Insomma, anche la sanità sta cambiando completamente la propria pelle. La tecnologia sta aiutando e sostenendo questa trasformazione: negli studi medici, negli ambulatori, a casa, dentro e fuori gli ospedali. Ovunque ci sia un problema sanitario, ovunque ci sia un paziente la tecnologia ha una soluzione pronta.
il caso
Ecco come funzionerà la rete 5G in ambulanza
Sia la centrale operativa che l’ospedale potranno tenere monitorata l’emergenza fin dal principio ossia dall’arrivo dell’ambulanza sul luogo, ma non solo.
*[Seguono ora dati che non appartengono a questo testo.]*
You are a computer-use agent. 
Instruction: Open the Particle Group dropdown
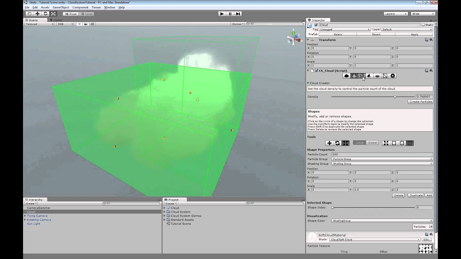tap(382, 159)
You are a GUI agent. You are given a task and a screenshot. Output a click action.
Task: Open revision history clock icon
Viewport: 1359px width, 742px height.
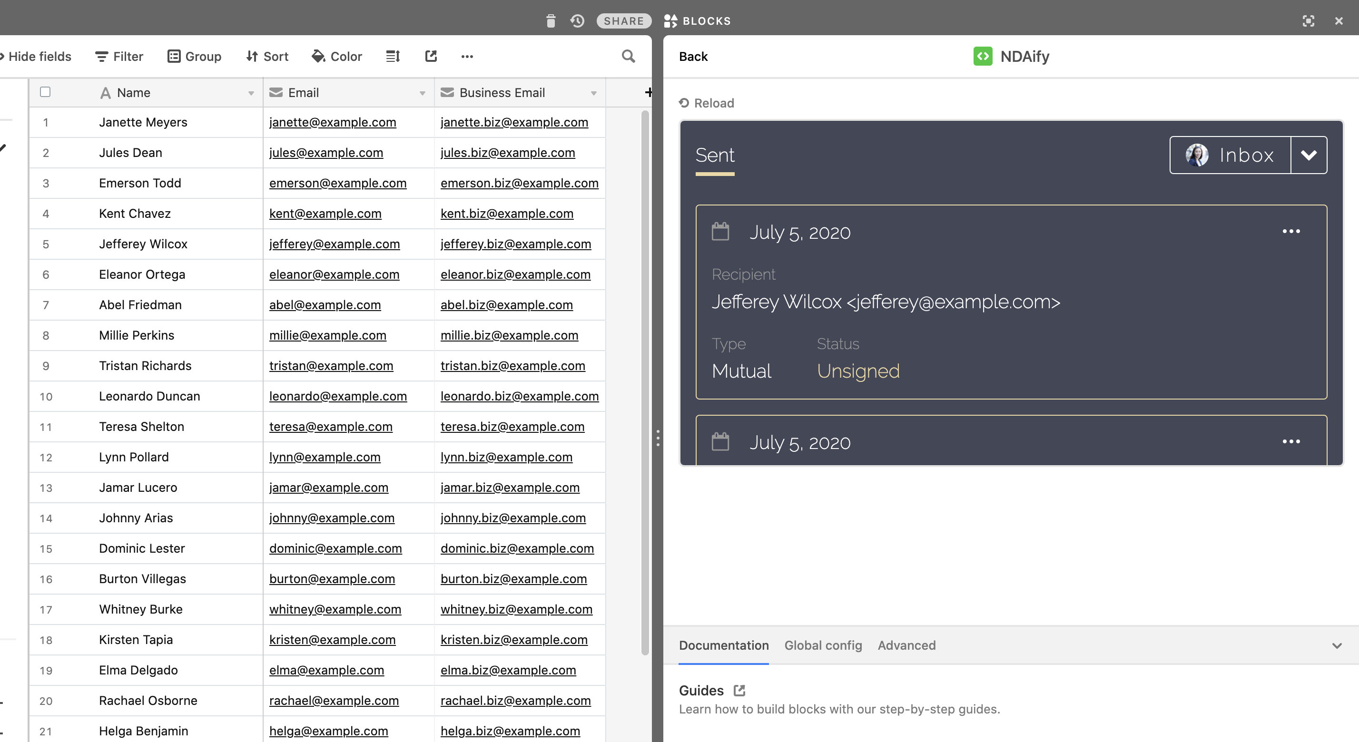tap(577, 21)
I soccorritori potranno ricevere informazioni circa le manovre e le procedure da attuare, specialmente per quelle meno comuni.Tutto questo sarà possibile attraverso una telecamera 4K installata sul mezzo di soccorso che, tra le altre cose, consentirà al medico di formulare una diagnosi da remoto prima dell’arrivo del paziente in ospedale che, grazie ad un sistema di diagnostica per immagini connesso con l’ospedale, infatti, potrà venire a conoscenza di tutti i parametri vitali del paziente e delle indagini diagnostiche effettuate in ambulanza.Ma non finiscono qui le novità. Grazie ad un paio di occhiali HoloLens a realtà aumentata indossati dal soccorritore in ambulanza, sarà possibile mostrare all’operatore di Centrale in tempo reale ciò che accade sul campo e quest’ultimo potrà suggerire dei contenuti che verranno trasmessi sotto forma di testo nello schermo dell’occhiale: questo permetterà ai soccorritori di avere le mani libere per continuare a garantire il miglior soccorso possibile.
Ma le imprese hi-tech, le società del settore, sono altrettanto pronte a raccogliere questa sfida? Le potenzialità economiche sono importanti, così come vale la pena di sottolineare le ricadute che avrà la rivoluzione tecnologica della nuova rete 5G sull’economia del Paese: sarà un settore – hanno spiegato alla Vodafone - in cui si potrà creare un Pil di alta qualità, con un impatto fra i 4 e i 5 miliardi, con ingegneri, tecnici e singole persone che cambieranno gradualmente ma radicalmente le comunità in cui viviamo: ci sono montagne di software che devono essere scritte e non basta l’operatore telefonico, ma serve una filiera di aziende per capire come fare leva al meglio sulle nuove tecnologie. Ora c’è da capire chi si metterà a scrivere questo oceano di software. E questo è uno dei temi su cui l’Europa, e in particolare l’Italia, sta un po’ pagando dazio.
Sicuramente questo tecnologia ha potenziali di sviluppo che libereranno un’enormità di risorse, impiegate oggi in questo tipo di attività, che possono essere dislocate e impiegate in nuovi servizi ancora più estesi ai cittadini, in tempi in cui francamente i budget per la sanità sono ancora piuttosto risicati.